Dalam sambutannya, Jumadi mengajak seluruh pihak menjadikan momentum HUT ke-81 Kemerdekaan RI sebagai kesempatan untuk kembali mengingat perjuangan para pendiri bangsa.
Menurut dia, kemerdekaan Indonesia bukanlah hadiah dari bangsa lain, melainkan hasil perjuangan panjang yang menuntut pengorbanan jiwa, raga dan harta.
“Di momen menjelang hari ulang tahun kemerdekaan yang tinggal tiga hari lagi, mari kita jadikan semangat para pejuang bangsa untuk membakar semangat kita dalam mengisi kemerdekaan dan membangun Negara Kesatuan Republik Indonesia yang kita cintai,” kata Jumadi.
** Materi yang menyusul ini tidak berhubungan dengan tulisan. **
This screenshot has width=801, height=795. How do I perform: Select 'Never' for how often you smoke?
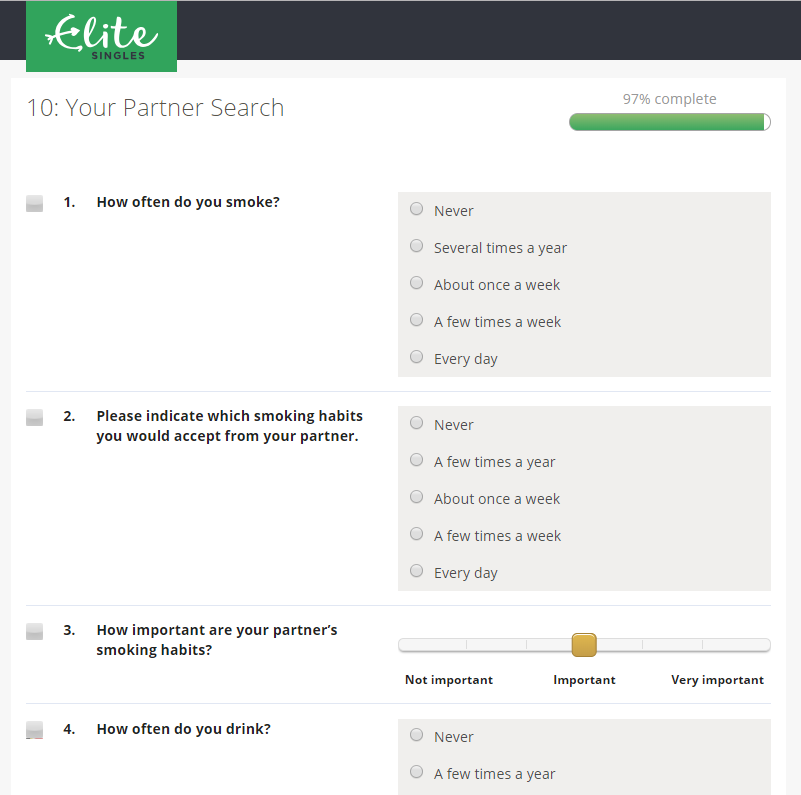pyautogui.click(x=417, y=209)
Ia mengatakan, makna kemerdekaan tidak sebatas terbebas dari penjajahan secara fisik. Kemerdekaan juga harus diwujudkan melalui tanggung jawab moral, keadilan sosial serta pemenuhan hak masyarakat secara adil.
Jumadi menilai tantangan yang dihadapi bangsa Indonesia saat ini semakin kompleks. Perkembangan teknologi digital, misalnya, membawa manfaat sekaligus menghadirkan ancaman berupa penyebaran disinformasi, informasi palsu serta kejahatan siber.
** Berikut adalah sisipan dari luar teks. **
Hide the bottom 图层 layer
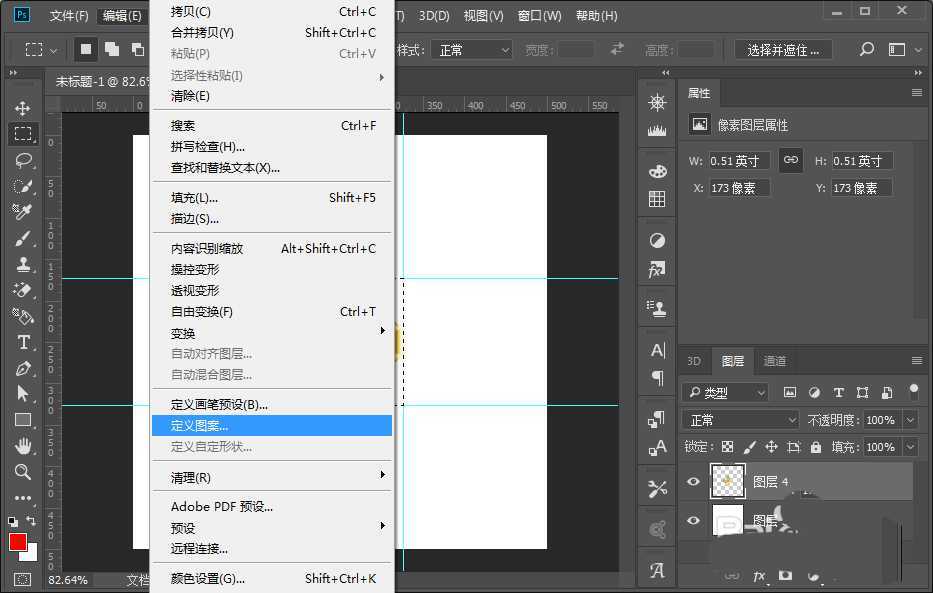 pyautogui.click(x=693, y=520)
Selain itu, derasnya arus globalisasi turut membuat interaksi antarnegara semakin terbuka. Pertukaran informasi, produk, budaya dan gagasan yang berlangsung cepat, menurutnya, perlu diimbangi dengan kemampuan masyarakat menjaga nilai-nilai luhur bangsa.
“Karena itu, kita harus meningkatkan kemampuan dan kapasitas diri serta lingkungan untuk menjadi benteng dalam mencegah berbagai ancaman terhadap kedaulatan bangsa,” ujarnya.
Ia menekankan bahwa kedaulatan tidak hanya berkaitan dengan kemampuan negara mengatur pemerintahan dan wilayahnya secara mandiri, tetapi juga bagaimana negara mampu memenuhi kebutuhan dasar masyarakat.
Salah satu yang menjadi perhatian, kata dia, adalah kedaulatan pangan yang kini menjadi bagian dari fokus pembangunan nasional untuk meningkatkan kesejahteraan masyarakat.
Jumadi mengajak seluruh elemen masyarakat di Kabupaten Bangka mengambil peran sesuai profesi, tugas dan kewenangan masing-masing dalam menjaga kedaulatan bangsa.
Ajakan tersebut dinilai sejalan dengan tema peringatan HUT ke-81 Kemerdekaan RI, yakni “Indonesia Berdaulat, Adil dan Makmur.”
“Melalui profesi, tugas dan fungsi kita masing-masing, mari kita bersama-sama berkontribusi menjaga kedaulatan bangsa demi mewujudkan keadilan dan kemakmuran rakyat.(red).